Qué ha encontrado la OCU en los cafés refrigerados
El análisis, recogido en la web de la OCU, evalúa la calidad nutricional de estas bebidas con una Escala Saludable que combina el Nutriscore —el semáforo de letras y colores de los alimentos envasados— con la presencia de aditivos y aromas. El resultado es claro: 36 de los 91 cafés refrigerados analizados suspenden, según la propia organización.
El azúcar es el principal problema. Un vaso de 250 mililitros, el tamaño más habitual, contiene de media 19 gramos de azúcar, unas cuatro cucharaditas. En los cafés tipo capuchino la cifra sube a 23 gramos por vaso, mientras que las opciones veganas o con proteínas suelen quedarse más bajas, según la OCU.
Ese azúcar dispara el aporte calórico: la media es de 155 kilocalorías por vaso, más que una lata de refresco de 330 mililitros.
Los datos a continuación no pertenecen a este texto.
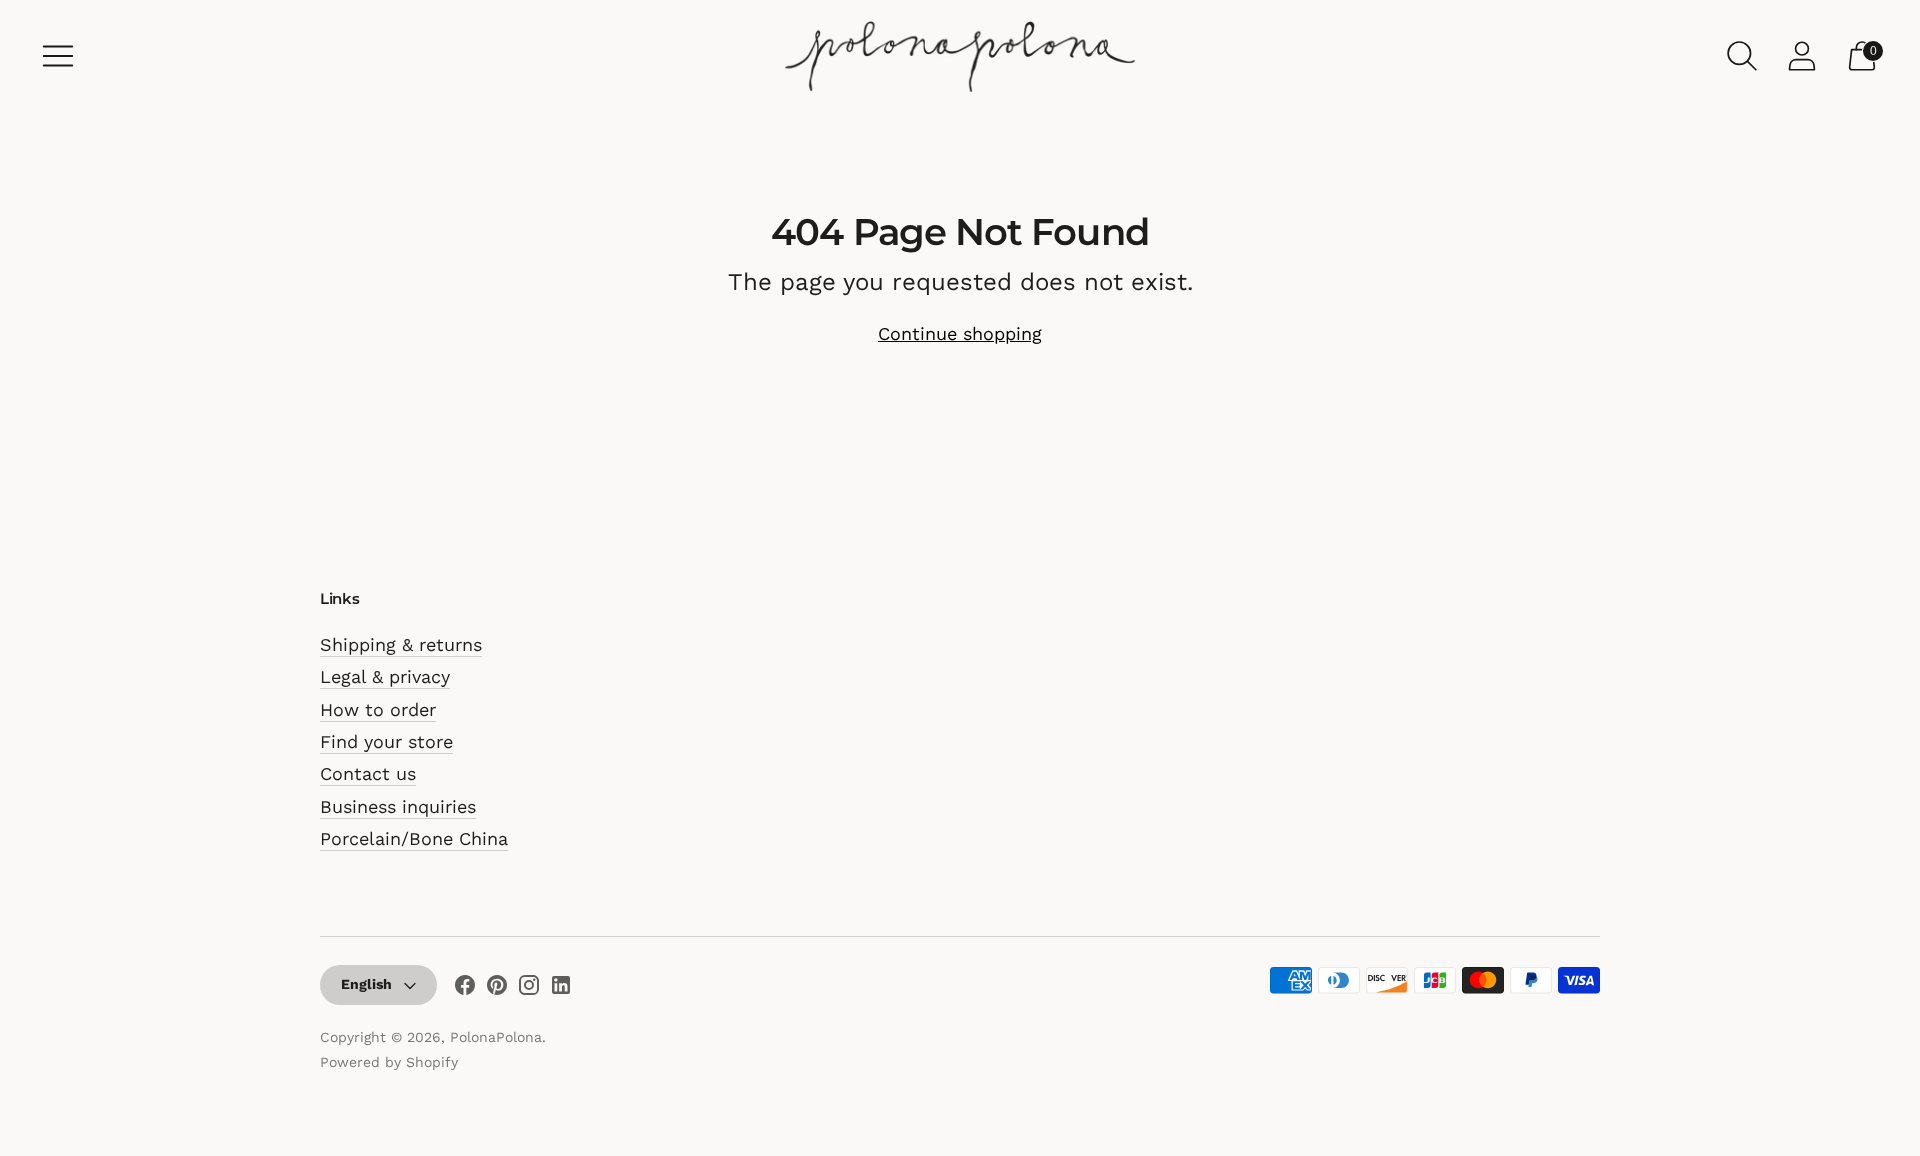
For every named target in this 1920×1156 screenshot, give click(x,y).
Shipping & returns (401, 644)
Los cafés con vainilla, caramelo o avellana también se sitúan en niveles altos. Por debajo de esa barrera quedan los espresso, los que llevan proteína y los sin lactosa, con menos de 137 kilocalorías; las variedades veganas no suelen superar las 110, de acuerdo con el estudio.
Aditivos y riesgos: qué dice la evidencia
Además del azúcar, la OCU ha contado aromas y aditivos en cada producto. Se han llegado a detectar hasta cinco aditivos diferentes en un mismo café refrigerado. Nescafé y Kaiku apenas los incorporan, y los espresso rara vez incluyen más de dos; en cambio, las variedades con proteína y sin lactosa suelen sumar tres o más, según los resultados.
La recomendación de la OCU es directa: consumir este tipo de cafés de forma ocasional y revisar la etiqueta antes de comprarlos. En concreto, aconseja evitar los que superen 8 gramos de azúcar por cada 100 mililitros y los que incluyan dos o más aditivos, sobre todo los fosfatos E-339 y E-340 y los edulcorantes E-950 y E-955.
La clave está en leer la etiqueta y reservar este tipo de cafés para un consumo ocasional: un vaso puede esconder más azúcar que una lata de refresco.
El porqué de ese consejo tiene base científica. Según un estudio publicado en la National Library of Medicine y recogido por la OCU, el exceso de fosfato de sodio (E-339) y de fosfato de potasio (E-340) puede causar daños cardiovasculares y renales porque aportan fósforo inorgánico que el cuerpo absorbe casi por completo. Los edulcorantes Acesulfamo K (E-950) y Sucralosa (E-955) engañan al cerebro: detecta dulzor, espera calorías que no llegan y puede alterar el apetito; algunos estudios también apuntan cambios en la flora intestinal, según la organización.
Cómo comprar con criterio y evitar los peores
La OCU recomienda revisar la etiqueta antes de comprar y comparar marcas con calma. Si buscas un café refrigerado con mejor perfil, la organización señala que las opciones espresso y veganas suelen tener menos azúcar y aditivos. Para comparar marcas, consulta la comparativa completa que publica la la OCU.
🛒 La ficha de consumo
- ⚠️ Problema: La OCU suspende 36 de 91 cafés refrigerados por azúcar, aditivos o etiquetado confuso.
- 💸 Posibles consecuencias: Un vaso medio aporta 155 kcal y 19 g de azúcar, más que una lata de refresco.
- ✅ Consejos para solucionarlo: Revisa la etiqueta, evita más de 8 g/100 ml de azúcar y dos o más aditivos.
- 🏁 Resultado final: Elegir variedades espresso o veganas y consumirlas de forma ocasional, según la OCU.